* _Work to be completed_: Your answer must match, word for word, the lines from the one holding "Where should I" through the final line below, with pictures excluded.

[Source data]

○ ○ ○

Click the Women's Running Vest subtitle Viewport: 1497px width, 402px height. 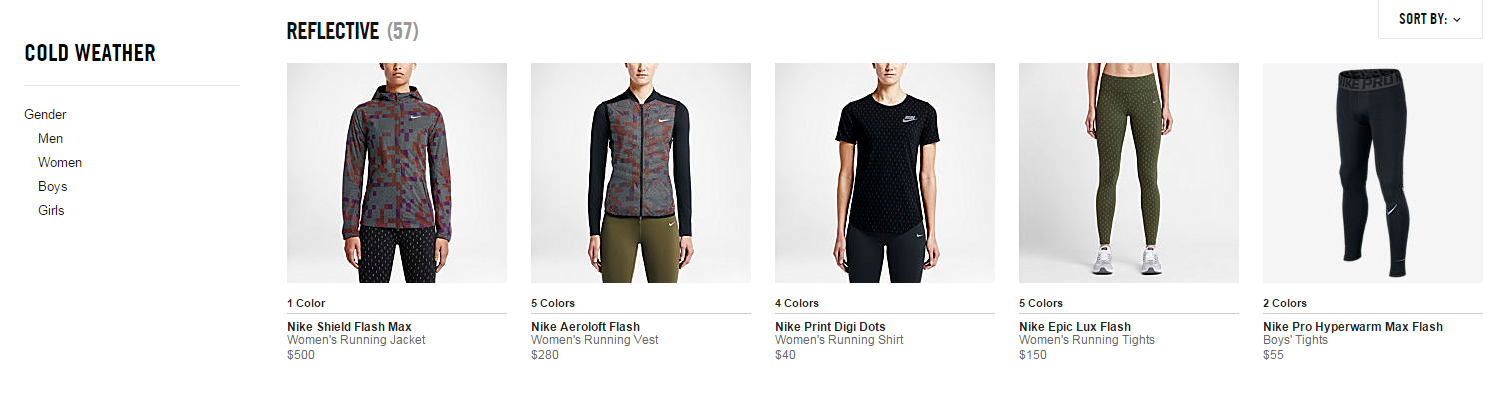[595, 340]
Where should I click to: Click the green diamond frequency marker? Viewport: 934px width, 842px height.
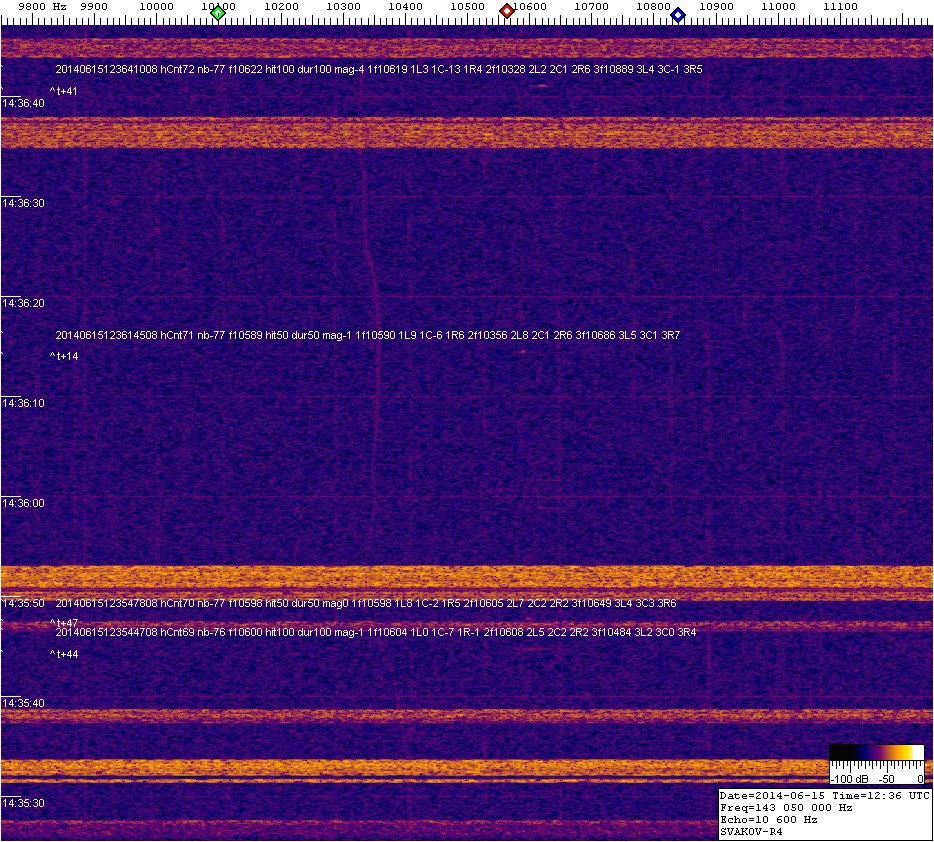coord(218,13)
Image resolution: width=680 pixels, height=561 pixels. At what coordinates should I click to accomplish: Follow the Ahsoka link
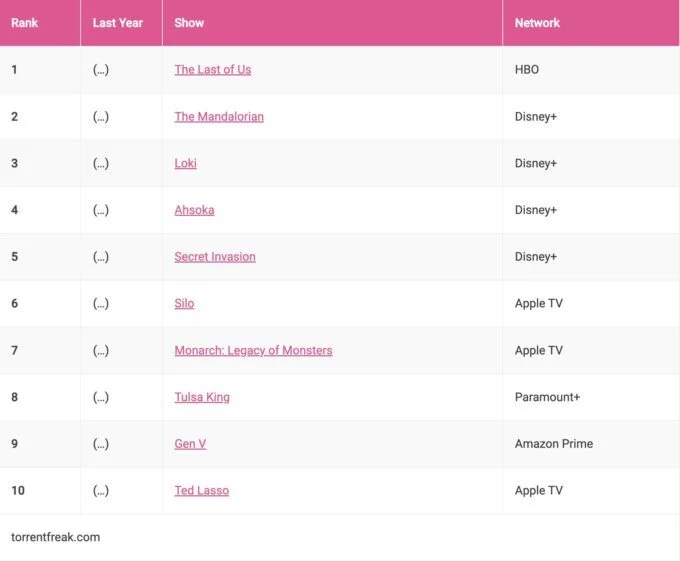point(194,210)
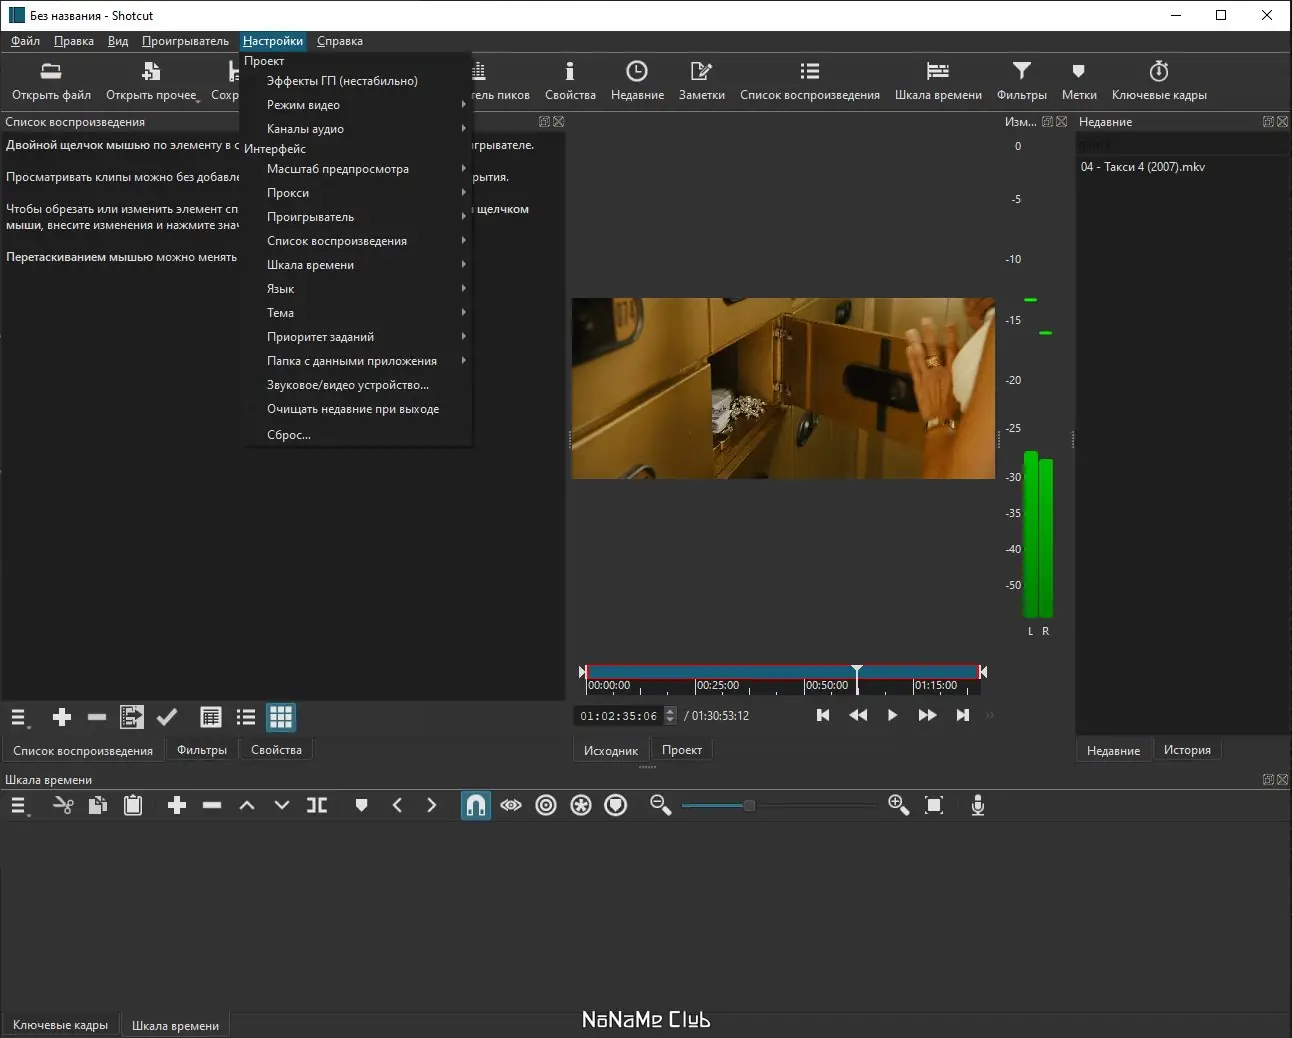
Task: Click the microphone Record audio icon
Action: [x=978, y=806]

○ ○ ○

* _Output of the task_:
Where should I click to: Click the green diamond frequency marker? Viewport: 934px width, 842px height.
coord(218,13)
Image resolution: width=680 pixels, height=561 pixels. At what coordinates should I click to accomplish: Follow the Ahsoka link
point(194,210)
Task: Click the microphone Record audio icon
Action: [x=978, y=806]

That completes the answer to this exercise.